しかし、その体は縦にギリギリベッドに収まっていると言っていい程だ。
ベッドが小さい訳ではない。そこに寝ている青年、灯影月日(ひかげ つきひ)のせいでそう見えるだけの話である。
〜♪〜♪〜〜♪
すると暗い部屋がわずかに明るくなる。枕元に置いたケータイが無機質な着信音と共に震える。

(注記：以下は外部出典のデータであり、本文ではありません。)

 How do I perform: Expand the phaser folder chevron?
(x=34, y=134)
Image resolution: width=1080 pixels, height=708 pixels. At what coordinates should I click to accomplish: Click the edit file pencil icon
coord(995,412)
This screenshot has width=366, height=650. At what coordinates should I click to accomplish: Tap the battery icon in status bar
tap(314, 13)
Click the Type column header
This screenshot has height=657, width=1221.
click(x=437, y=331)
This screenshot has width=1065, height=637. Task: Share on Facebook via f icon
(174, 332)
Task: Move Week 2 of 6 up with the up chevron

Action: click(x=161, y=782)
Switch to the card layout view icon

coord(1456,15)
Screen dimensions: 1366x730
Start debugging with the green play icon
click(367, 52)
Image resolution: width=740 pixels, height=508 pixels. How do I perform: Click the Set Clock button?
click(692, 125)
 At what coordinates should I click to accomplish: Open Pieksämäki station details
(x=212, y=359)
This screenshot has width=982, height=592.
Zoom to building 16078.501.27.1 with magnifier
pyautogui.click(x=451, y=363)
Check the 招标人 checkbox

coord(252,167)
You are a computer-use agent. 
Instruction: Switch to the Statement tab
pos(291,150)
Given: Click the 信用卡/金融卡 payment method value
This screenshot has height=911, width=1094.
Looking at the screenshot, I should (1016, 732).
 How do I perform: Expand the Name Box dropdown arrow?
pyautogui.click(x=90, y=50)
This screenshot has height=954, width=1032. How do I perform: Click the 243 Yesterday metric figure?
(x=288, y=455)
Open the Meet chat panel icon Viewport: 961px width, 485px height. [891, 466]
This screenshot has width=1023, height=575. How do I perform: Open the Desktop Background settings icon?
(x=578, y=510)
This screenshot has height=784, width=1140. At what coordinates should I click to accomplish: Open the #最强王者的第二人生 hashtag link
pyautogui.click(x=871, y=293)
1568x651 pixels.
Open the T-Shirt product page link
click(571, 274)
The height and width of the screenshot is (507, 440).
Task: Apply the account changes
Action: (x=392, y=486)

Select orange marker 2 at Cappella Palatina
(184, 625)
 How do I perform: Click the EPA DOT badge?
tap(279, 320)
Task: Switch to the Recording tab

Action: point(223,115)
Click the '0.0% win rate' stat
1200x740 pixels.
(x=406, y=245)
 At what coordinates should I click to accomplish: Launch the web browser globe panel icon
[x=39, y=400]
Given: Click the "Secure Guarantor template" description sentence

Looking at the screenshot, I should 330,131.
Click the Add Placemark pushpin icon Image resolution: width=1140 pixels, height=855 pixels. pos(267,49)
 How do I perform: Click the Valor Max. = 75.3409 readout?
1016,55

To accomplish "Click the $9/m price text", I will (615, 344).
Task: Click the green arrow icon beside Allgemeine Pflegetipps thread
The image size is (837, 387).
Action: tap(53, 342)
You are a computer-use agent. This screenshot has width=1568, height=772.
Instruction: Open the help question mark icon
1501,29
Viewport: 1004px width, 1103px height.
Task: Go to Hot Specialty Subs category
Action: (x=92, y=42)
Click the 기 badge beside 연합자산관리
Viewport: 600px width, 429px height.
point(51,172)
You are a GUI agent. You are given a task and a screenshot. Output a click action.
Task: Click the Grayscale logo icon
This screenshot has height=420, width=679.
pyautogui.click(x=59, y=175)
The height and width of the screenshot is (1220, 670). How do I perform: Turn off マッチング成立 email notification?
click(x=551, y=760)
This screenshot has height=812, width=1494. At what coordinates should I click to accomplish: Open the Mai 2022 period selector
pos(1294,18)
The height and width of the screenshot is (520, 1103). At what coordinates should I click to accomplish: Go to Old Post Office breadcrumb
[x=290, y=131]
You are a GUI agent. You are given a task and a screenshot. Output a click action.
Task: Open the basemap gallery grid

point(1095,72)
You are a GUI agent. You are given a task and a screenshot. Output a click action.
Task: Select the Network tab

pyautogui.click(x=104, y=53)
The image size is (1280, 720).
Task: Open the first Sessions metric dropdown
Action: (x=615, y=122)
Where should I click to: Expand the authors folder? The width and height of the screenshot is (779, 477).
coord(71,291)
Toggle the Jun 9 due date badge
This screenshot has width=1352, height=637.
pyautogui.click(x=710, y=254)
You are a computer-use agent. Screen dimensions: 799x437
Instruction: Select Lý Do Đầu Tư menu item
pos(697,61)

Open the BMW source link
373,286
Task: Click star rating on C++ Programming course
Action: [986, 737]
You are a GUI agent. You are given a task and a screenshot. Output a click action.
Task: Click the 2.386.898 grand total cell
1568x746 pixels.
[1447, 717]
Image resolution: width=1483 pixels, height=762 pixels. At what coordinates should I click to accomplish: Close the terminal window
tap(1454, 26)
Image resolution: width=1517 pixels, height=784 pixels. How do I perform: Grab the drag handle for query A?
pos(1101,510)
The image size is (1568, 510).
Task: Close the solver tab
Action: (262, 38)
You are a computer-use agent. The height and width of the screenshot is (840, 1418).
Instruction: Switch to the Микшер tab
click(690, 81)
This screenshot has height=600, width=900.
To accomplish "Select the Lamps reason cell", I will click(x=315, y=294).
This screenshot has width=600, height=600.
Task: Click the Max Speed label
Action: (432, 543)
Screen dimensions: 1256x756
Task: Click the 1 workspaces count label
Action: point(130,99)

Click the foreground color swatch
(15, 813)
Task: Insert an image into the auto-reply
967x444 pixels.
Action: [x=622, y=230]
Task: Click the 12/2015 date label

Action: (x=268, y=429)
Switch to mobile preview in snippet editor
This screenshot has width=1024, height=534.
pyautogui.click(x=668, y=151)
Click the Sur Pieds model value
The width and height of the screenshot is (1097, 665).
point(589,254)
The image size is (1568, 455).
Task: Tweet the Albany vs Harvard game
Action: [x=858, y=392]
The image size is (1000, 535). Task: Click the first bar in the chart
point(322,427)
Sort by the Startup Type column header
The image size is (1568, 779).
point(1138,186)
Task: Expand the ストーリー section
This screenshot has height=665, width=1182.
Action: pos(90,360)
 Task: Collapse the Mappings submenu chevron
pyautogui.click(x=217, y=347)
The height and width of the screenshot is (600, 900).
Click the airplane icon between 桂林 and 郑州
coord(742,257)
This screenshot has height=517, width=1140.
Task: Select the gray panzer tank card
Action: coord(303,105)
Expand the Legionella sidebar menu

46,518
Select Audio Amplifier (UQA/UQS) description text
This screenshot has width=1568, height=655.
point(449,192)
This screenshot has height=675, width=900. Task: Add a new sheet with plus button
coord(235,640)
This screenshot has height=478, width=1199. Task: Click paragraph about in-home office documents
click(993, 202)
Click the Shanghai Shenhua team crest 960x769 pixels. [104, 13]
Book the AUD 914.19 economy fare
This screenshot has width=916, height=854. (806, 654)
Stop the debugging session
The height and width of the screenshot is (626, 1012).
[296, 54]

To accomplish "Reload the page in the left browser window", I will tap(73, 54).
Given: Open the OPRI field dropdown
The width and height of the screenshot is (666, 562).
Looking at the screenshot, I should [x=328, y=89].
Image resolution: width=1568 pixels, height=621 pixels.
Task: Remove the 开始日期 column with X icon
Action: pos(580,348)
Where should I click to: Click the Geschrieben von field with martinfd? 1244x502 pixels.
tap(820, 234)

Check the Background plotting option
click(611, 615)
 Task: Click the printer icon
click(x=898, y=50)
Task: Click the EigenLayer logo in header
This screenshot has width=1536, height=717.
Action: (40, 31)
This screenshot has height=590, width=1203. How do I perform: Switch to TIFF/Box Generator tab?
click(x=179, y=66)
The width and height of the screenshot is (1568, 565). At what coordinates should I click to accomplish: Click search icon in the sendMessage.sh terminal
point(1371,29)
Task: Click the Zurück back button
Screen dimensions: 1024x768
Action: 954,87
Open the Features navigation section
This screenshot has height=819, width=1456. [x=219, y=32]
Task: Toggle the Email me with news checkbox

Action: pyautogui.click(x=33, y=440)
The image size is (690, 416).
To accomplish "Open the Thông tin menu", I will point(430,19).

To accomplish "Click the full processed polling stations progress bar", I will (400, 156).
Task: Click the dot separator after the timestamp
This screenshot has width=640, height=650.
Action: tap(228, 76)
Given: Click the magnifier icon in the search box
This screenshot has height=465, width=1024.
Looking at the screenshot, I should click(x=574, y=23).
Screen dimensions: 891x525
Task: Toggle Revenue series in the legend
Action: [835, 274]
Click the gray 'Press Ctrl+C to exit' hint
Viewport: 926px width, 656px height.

月日は相手を確認せず、する必要も感じず、電話に出た。
「…もしもし?」
『こんばんわぁ〜。愛しのダ〜リンにラブコ〜ルよぉ〜』
電話の向こうから明らかに女口調で悪ノリしている少年の声が耳に届く。彼はボーとしたまま、
「OK.とりあえず間違い電話だ。その電話の向こうにはその愛しのダ〜リンとやらは存在しない。番号とこのどうしようもない空気をどうにかしてから改めてかけ直せ、コノヤロー」
言いたいことを言い尽くし、電話を切ろうとボタンに指を置いた。
『ちょっ!! 待ってくださいよ、冗談ですってぇ!』
向こうもこの流れの行き先が解った慌てて止める。やれやれ、と月日はケータイを耳に戻した。
「…何だよ? 俺の眠りを妨げる者は何p――」
『そのネタはもういーですからぁ!』
この先は言わずとも知っているらしい。やれやれ、と月日は上体を起こして腰かけるように座る。
『それよりも“出現(でた)”のでお願いしますぅ』
「……、」
月日の顔付きが変わる。そして大きな溜息が口から漏れる。
「俺、今日シフトから外れてるし、そのために人員割いて広く巡ってもらったんだが?」
『そう言わずにぃ』
「“スノー”は?」
『別地区を回ってますぅ』
今から連絡入れても、到着まで20分かかります、と少年は付け加える。
「で、俺か?」
『その近辺なんですよぉ』
「……、」
少し考え込む。だがその決断は早かった。
「解った、すぐに向かう。準備は?」
『抜かりなくぅ』
「OK.現場の座標を送ってくれ」
『ラジャーァ!!』
月日はケータイを畳むと立ち上がり、ポケットにねじ込む。そして机の上に無造作に置かれた黒革のベルトを腰に巻き付ける。ベルトには大小様々なホルダーが取り付けられている。
更に革ジャンを拾い上げ、流れるように袖を通していく。最後に玄関である物を掴み取るとそのまま扉を開け、飛び出していった。